ARLA Propertymark has given a detailed response to a government consultation on how the pandemic has hit the private rental sector.
The formal and informal eviction bans are first and foremost in ARLA’s response.
Overall, the association warns that the sector could be impacted in four ways following the second wave of Coronavirus:
- Arrears are likely to rise;
- Landlords’ finances will be hit;
- Compliance will be increasingly difficult; and
- There will be a growing need for financial protection for the most affected.

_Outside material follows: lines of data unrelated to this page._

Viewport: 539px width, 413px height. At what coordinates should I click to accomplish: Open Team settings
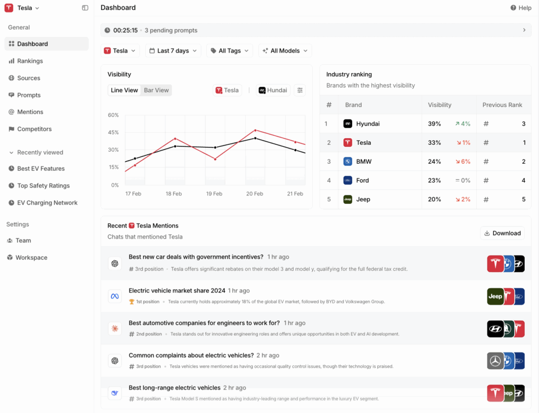tap(23, 240)
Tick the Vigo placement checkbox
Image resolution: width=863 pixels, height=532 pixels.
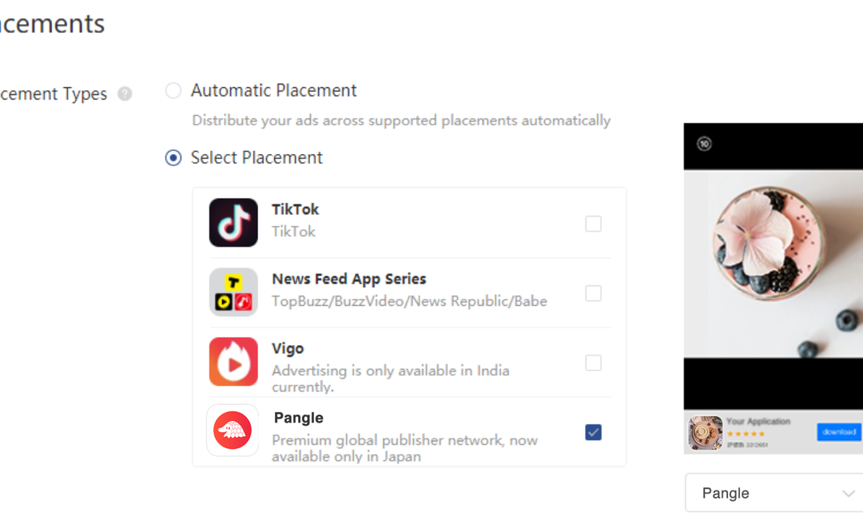(593, 363)
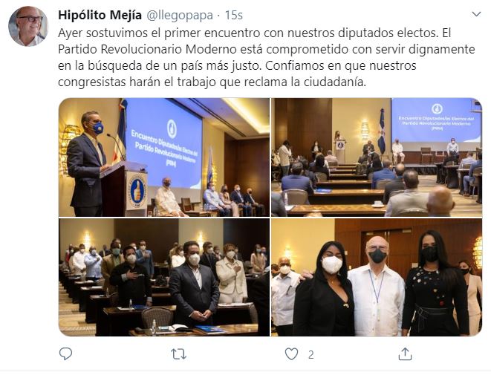Click the reply speech bubble icon
The height and width of the screenshot is (375, 491).
click(x=66, y=354)
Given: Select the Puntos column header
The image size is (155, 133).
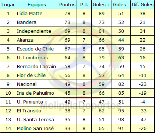Looking at the screenshot, I should click(67, 5).
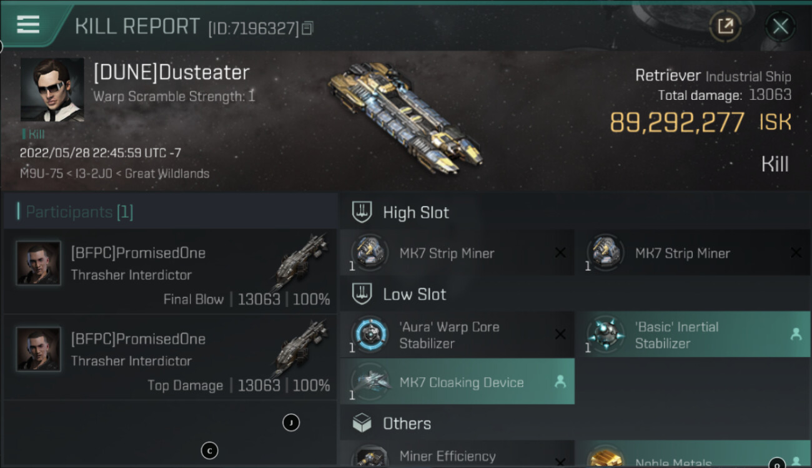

ARLA says: “The government must recognise that the private rented sector has already been heavily impacted financially in recent years based on the phasing out of tax relief on mortgage interest for landlords, the additional Stamp Duty Land Tax surcharge on buy-to-let property and the Tenant Fees Act 2019. However, the ongoing repercussions of the pandemic mean that landlords' costs have increased significantly, and many landlords can no longer make ends meet.”
It breaks the bulk of its response into four sections.
Evictions: “Our members report that a small number of tenants have taken the government’s decision to protect renters during the national restrictions and over Christmas with no bailiff enforcement action, as a green light to refuse to pay their rent.”
The association believes there is “no reasonable certainty” of how landlords can recover costs.
Financial Support: ARLA wants four actions by government:
1) Ring fenced funding delivered to local authorities and sent to tenants via the Discretionary Housing Payment;
2) A government-backed interest-free loan delivered to tenants who cannot access the Discretionary Housing Payment and paid directly to landlords;
3) Ensure Universal Credit is adequate and more effective;
4) The government should raise and restore the Local Housing Allowance to the 50th percentile to cover the average cost of rents in a local area.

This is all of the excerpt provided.